:: Records ::
· · · · ·
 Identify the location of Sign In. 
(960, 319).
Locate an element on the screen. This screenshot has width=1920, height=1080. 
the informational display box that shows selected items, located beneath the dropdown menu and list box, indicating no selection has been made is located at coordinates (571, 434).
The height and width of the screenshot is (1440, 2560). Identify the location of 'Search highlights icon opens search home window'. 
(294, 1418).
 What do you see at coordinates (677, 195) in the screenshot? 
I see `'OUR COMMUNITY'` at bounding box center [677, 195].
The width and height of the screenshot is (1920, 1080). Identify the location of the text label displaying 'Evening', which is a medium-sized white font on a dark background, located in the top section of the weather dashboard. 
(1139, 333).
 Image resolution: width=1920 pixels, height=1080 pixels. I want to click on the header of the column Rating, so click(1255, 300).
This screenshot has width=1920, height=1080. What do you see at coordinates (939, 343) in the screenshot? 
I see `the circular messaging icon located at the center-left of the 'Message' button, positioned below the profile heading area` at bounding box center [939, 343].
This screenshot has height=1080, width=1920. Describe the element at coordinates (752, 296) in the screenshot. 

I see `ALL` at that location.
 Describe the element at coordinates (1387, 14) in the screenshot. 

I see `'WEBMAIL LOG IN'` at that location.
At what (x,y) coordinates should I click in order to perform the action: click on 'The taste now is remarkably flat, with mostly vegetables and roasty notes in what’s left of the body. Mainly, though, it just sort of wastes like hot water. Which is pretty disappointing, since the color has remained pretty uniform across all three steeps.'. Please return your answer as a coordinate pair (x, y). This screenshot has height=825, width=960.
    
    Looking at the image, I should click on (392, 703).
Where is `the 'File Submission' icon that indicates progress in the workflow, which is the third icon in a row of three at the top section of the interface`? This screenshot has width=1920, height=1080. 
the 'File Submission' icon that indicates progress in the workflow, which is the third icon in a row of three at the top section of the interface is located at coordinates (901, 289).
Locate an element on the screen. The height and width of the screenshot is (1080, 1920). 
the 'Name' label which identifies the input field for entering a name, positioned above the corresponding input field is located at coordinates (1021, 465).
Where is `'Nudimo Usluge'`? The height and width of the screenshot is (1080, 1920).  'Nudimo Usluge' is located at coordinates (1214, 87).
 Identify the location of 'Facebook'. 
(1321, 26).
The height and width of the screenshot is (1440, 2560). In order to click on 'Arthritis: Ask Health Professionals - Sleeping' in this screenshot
· · · · ·
:: PROMPT ::
Rewrite the data above, substituting "Find the position of" for "Identify the location of" wherever it occurs and leaving everything else unchanged.

:: FULL SOLUTION ::
 Find the position of Sign In. 
(960, 319).
Locate an element on the screen. This screenshot has width=1920, height=1080. 
the informational display box that shows selected items, located beneath the dropdown menu and list box, indicating no selection has been made is located at coordinates (571, 434).
The height and width of the screenshot is (1440, 2560). Find the position of 'Search highlights icon opens search home window'. 
(294, 1418).
 What do you see at coordinates (677, 195) in the screenshot? 
I see `'OUR COMMUNITY'` at bounding box center [677, 195].
The width and height of the screenshot is (1920, 1080). Find the position of the text label displaying 'Evening', which is a medium-sized white font on a dark background, located in the top section of the weather dashboard. 
(1139, 333).
 Image resolution: width=1920 pixels, height=1080 pixels. I want to click on the header of the column Rating, so click(1255, 300).
This screenshot has width=1920, height=1080. What do you see at coordinates (939, 343) in the screenshot? 
I see `the circular messaging icon located at the center-left of the 'Message' button, positioned below the profile heading area` at bounding box center [939, 343].
This screenshot has height=1080, width=1920. Describe the element at coordinates (752, 296) in the screenshot. 

I see `ALL` at that location.
 Describe the element at coordinates (1387, 14) in the screenshot. 

I see `'WEBMAIL LOG IN'` at that location.
At what (x,y) coordinates should I click in order to perform the action: click on 'The taste now is remarkably flat, with mostly vegetables and roasty notes in what’s left of the body. Mainly, though, it just sort of wastes like hot water. Which is pretty disappointing, since the color has remained pretty uniform across all three steeps.'. Please return your answer as a coordinate pair (x, y). This screenshot has height=825, width=960.
    
    Looking at the image, I should click on (392, 703).
Where is `the 'File Submission' icon that indicates progress in the workflow, which is the third icon in a row of three at the top section of the interface`? This screenshot has width=1920, height=1080. 
the 'File Submission' icon that indicates progress in the workflow, which is the third icon in a row of three at the top section of the interface is located at coordinates (901, 289).
Locate an element on the screen. The height and width of the screenshot is (1080, 1920). 
the 'Name' label which identifies the input field for entering a name, positioned above the corresponding input field is located at coordinates (1021, 465).
Where is `'Nudimo Usluge'`? The height and width of the screenshot is (1080, 1920).  'Nudimo Usluge' is located at coordinates (1214, 87).
 Find the position of 'Facebook'. 
(1321, 26).
The height and width of the screenshot is (1440, 2560). In order to click on 'Arthritis: Ask Health Professionals - Sleeping' in this screenshot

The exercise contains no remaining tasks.